They're going to strap it to the ceiling of their barn, pair it up.
Imagine Cody wins it.
No, I was cracking up when you said, you're like, oh, I'm bummed.
I'm not going to be there.
And I'm like, I'm bummed that we all suck at racing.
Yeah, that's the worst part.
He's like, I know I'm not.
I suck at racing, too, so it's fine.
Wait, how did I do for my first time out there at the LaMollants?
I pulled a Rockford in the middle of race.
I was so proud.
and it looks so lame in the live stream.
I remember blowing by you.
And I was like, that boy's scared.
That was somebody else in my car.
I remember that too.
You were getting lapped.
You were very scared.
Well, you know, my seat broke off.
Yeah, dude, so did Ken's.
You and Ken's.
That was a new seat bracket design.
You know what?
I won't give you any grief about that.
I won't give you any grief about that,
but the seat kind of broke off.
And it would have been great if the passenger seat would have been in there
because I could have put my hand up against it,
But then I'm like, well, that wouldn't have been very safe.
That's passenger seat still in it.
Well, I've seen, like, how you guys prep your cars now versus you guys would go, like, beyond of what is needed.
Probably not what's needed, but you guys go above and beyond to make him safe.
Dude, I spend that entire damn race like this with my hand on the passenger seat.
Hey, listen.
Just trying to hold myself on the law, dude.
One year design flaw.
We're all just roast.
Honestly, at least you guys didn't pull off the track.
Ken's seat broke and he pulled off the track twice.
Twice.
What's broken?
Well, he was on a cone one time.
He pulled off and then his seat broke and he pulled off another one.
But Haley Deegan was his, his co-racer.
And she was actually, like, she's a racer.
Like, she's competitive.
And she was like, what are you doing?
Like, she was, like, mad.
Like, rightfully so.
Yeah, understand.
It's like, get your ass back out there.
Yeah, dude.
There's an El Camino on the line right now.
Ken's like, I'm tired.
I did 1,500 laps in one day and that was.
As practice?
We did, like,
We tried to do a Mr.

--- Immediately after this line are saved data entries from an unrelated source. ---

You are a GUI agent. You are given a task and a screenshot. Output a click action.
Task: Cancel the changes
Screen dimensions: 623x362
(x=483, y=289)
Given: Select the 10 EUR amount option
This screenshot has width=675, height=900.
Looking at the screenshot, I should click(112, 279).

Beast video and did, uh, like,
we did laughs for 24 hours straight.
And, uh, it was really not good.
Terrible.
Really?
What, what did you feel after that?
It was absolutely miserable.
Like I,
torture.
Mr.
B says that his videos get really hard.
I can't imagine how hard those get.
Yeah.
The commitment that dude has to his content is insane.
I think the,
the last one when he was buried alive for seven days.
Bro.
Like that's seven days.
That's crazy.
We spent 24 hours in an igloo, like, for a challenge.
Like, that was our Mr. Beast video.
Dude, we had, we had Wi-Fi in there.
We had the UFC fights going.
We had a keg of beer.
It was legit.
It couldn't have much more set up.
Yeah.
The only thing we didn't have was our phones.

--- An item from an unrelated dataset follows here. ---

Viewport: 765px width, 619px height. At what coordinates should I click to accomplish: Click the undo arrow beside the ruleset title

Dude, you guys went on vacation.
You're like, let's film a video.
Yo, that shit sucks.
Like, we had luxury camping, and we were like, this is terrible.
We should have got a GoPro and set it up as soon as we got here.

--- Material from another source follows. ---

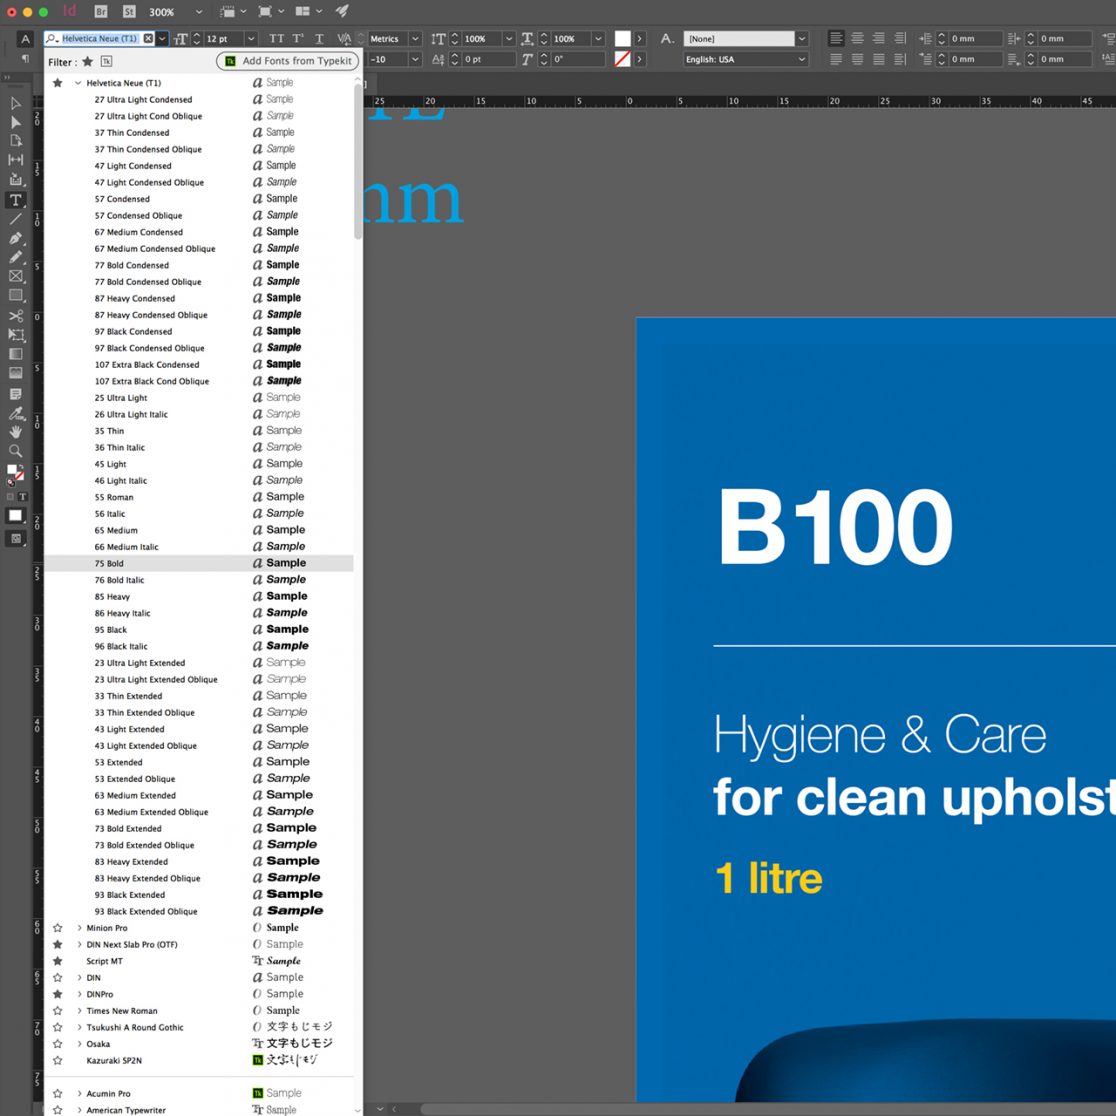Select the Scissors tool
This screenshot has height=1116, width=1116.
coord(15,316)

So, like, we spent 72 hours on top of a mountain in Utah.
Every YouTuber gets, like, a wild hair every, like, year.
Like, you know what?
It's time to step it up.
I'm going, Mr. B-style, like, scrolls through his video.
I was like, all right, this is what I'm doing.
I could do this one.
I was, like, 24 hours laps.
This is going to be cake, dude.
It sucked.
Didn't it do well on YouTube, though?
I don't think it did very good now.
I mean, I think it did average.
I think that's almost the thing is, like, people are like, no, you guys stay in your lane.
without going into Mr. Beast Lane,
even though it works so well for him.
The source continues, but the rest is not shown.